Assim, o juiz deve funcionar como um dique de contenção do arbítrio do poder punitivo, ele tem de ter a ideia em mente, não pode agir como um mero agente de segurança pública, como temos visto nesses casos.
O que comenta do caso dos garotos Caio e Fábio, acusados da morte do cinegrafista Santiago Andrade?
De fato há uma desproporcionalidade na percepção criminal desses meninos. O que parece é que foi apurado que se houve uma questão do arremesso do artefato – o que coloca um pouco em xeque a situação da acusação em si – foi acidental. E sendo um arremesso acidental, de fato, o que a gente tem é que a figura do dolo não pode existir.

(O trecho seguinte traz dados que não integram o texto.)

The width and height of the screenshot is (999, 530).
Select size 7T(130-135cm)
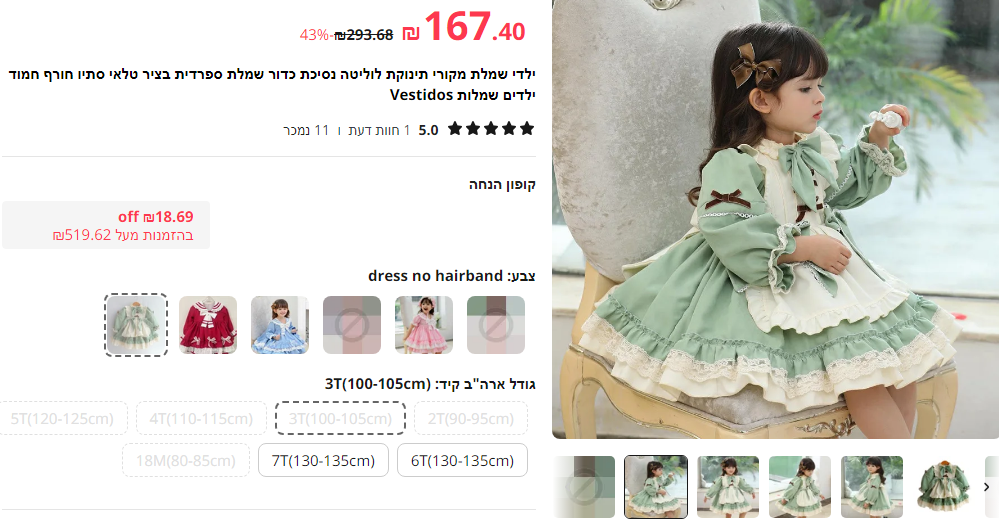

O dolo é a consciência e a vontade para a prática de um ato. E eles não queriam matar o cinegrafista Santiago. Se comprovado que o rojão de fato saiu da mão de um deles, ou que um acendeu e o outro arremessou, era algo que acontecia no contexto daquelas manifestações para sinalizar determinadas questões ali, em relação à perseguição policial ou alguma outra, não sei, mas o rojão não foi direcionado pra cabeça de ninguém ao que parece. Comprovado isso, não houve dolo, mas um terrível acidente.
Não gosto muito de ficar falando sobre este caso porque tenho dois colegas fazendo uma boa defesa dos meninos. Um defensor público e um advogado de defesa, que também acompanha manifestações. De toda forma, o que parece é que a acusação é deveras desproporcional, parte de premissas onde não há a figura clara do dolo, o que nem seria da competência do tribunal do júri. E isso tinha sido consagrado na própria decisão que cassou a pronúncia pela 8a câmara criminal. Uma pena que no STJ isso foi reformado.

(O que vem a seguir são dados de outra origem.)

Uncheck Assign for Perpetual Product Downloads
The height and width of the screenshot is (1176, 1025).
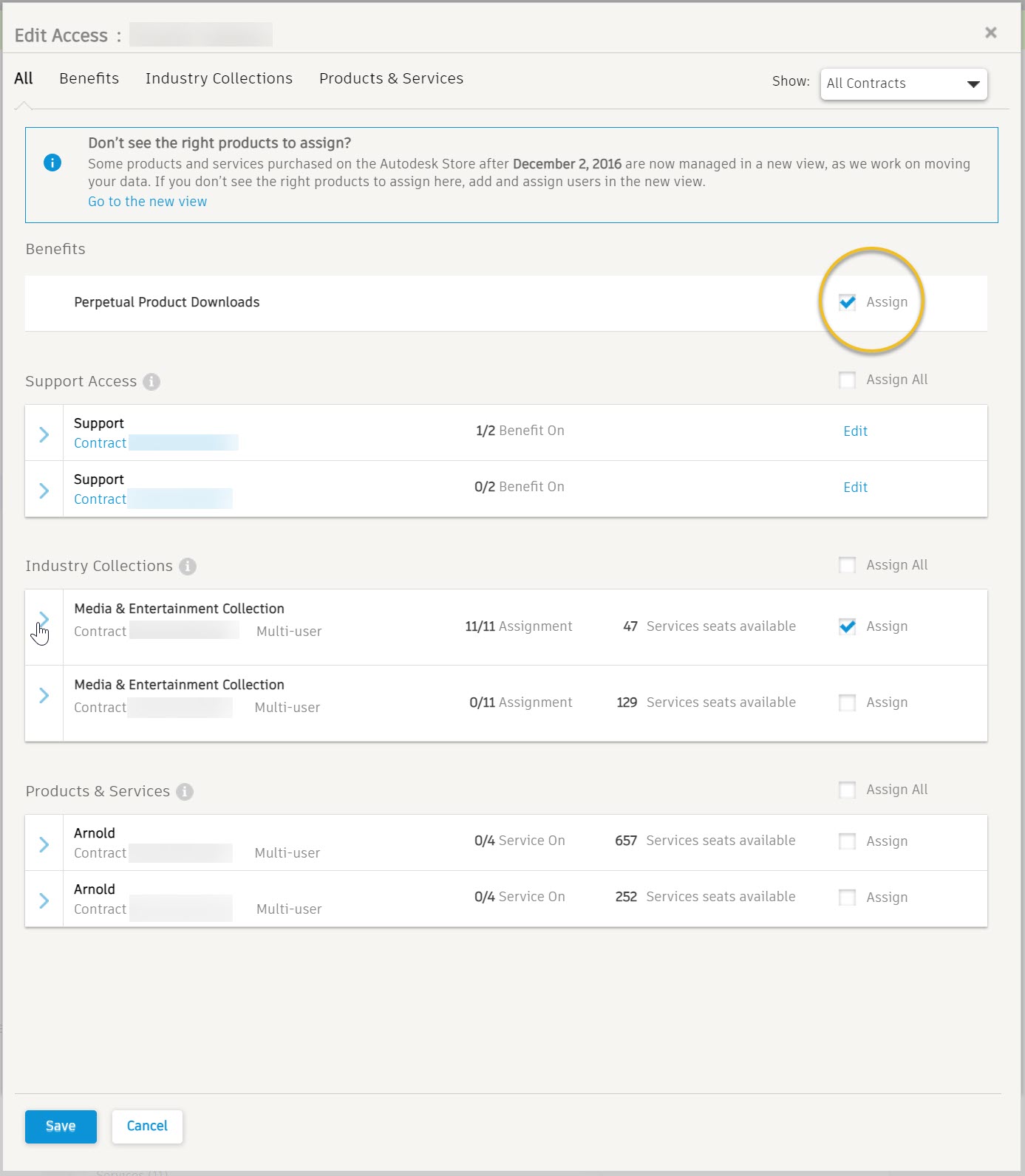848,302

Acredita que por conta do caso Santiago pode ter havido um acirramento no processo de escalada autoritária do judiciário, tal como você descreveu, em relação a manifestantes?
O impacto midiático e uma série de outras questões relacionadas ao caso trouxeram a pressão para o Tribunal Superior, que formou tal decisão e infelizmente a manteve na competência do júri e julgamento dos meninos.

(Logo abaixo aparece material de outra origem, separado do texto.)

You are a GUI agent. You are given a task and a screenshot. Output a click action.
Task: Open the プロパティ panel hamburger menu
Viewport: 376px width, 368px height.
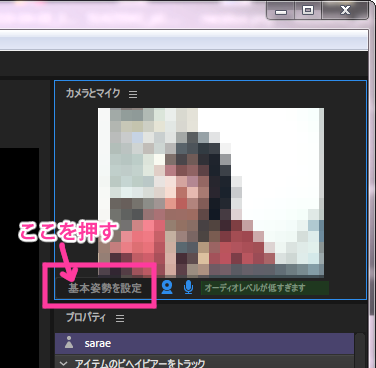coord(120,318)
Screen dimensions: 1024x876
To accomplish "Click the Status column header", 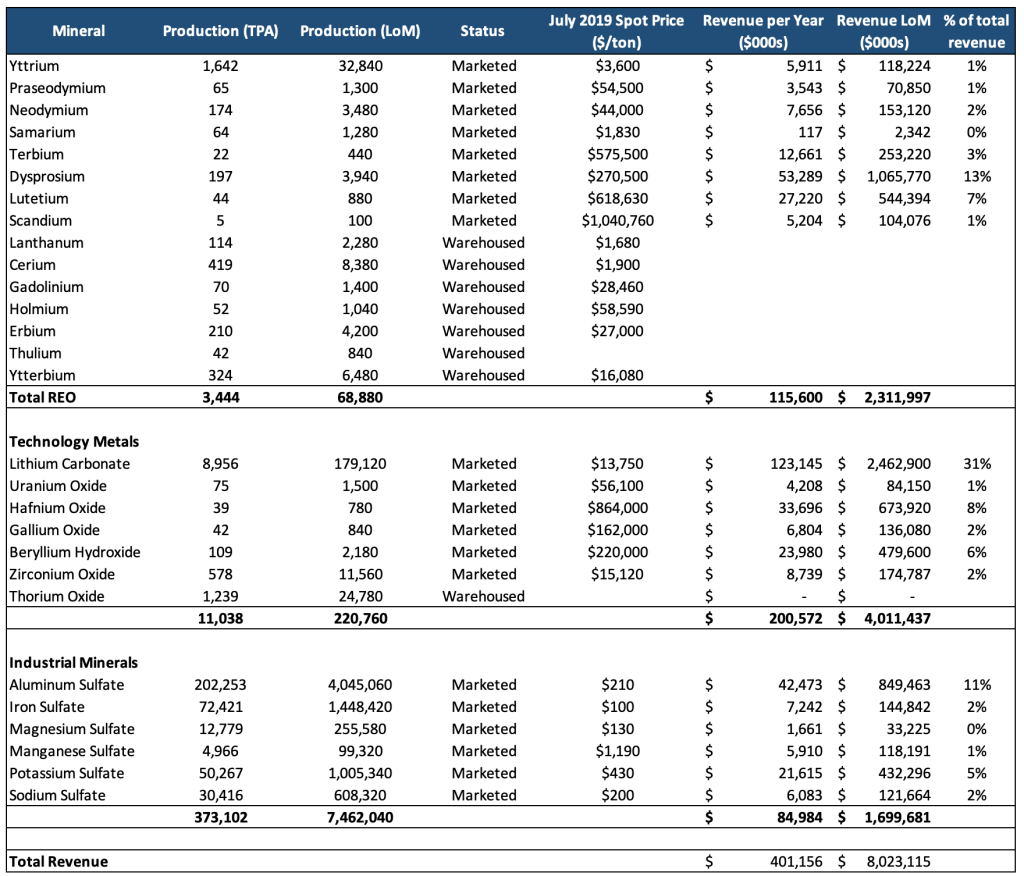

Claro que serviu de mote para um acirramento das tensões e perseguições eventuais às manifestações, pois o fato foi pautado pela mídia como um ato de selvageria e brutalidade sendo que em realidade não se constatou a questão do dolo. E ainda que tenha insistido, foi de fato usado como certo pressuposto para dizer que os atos eram violentos, bárbaros e acabaram custando a vida de uma pessoa.
Sem sombra de dúvidas, foi uma forma de a mídia pintar de uma maneira muito ruim as manifestações e criar uma subjetividade negativa em relação a elas para as pessoas.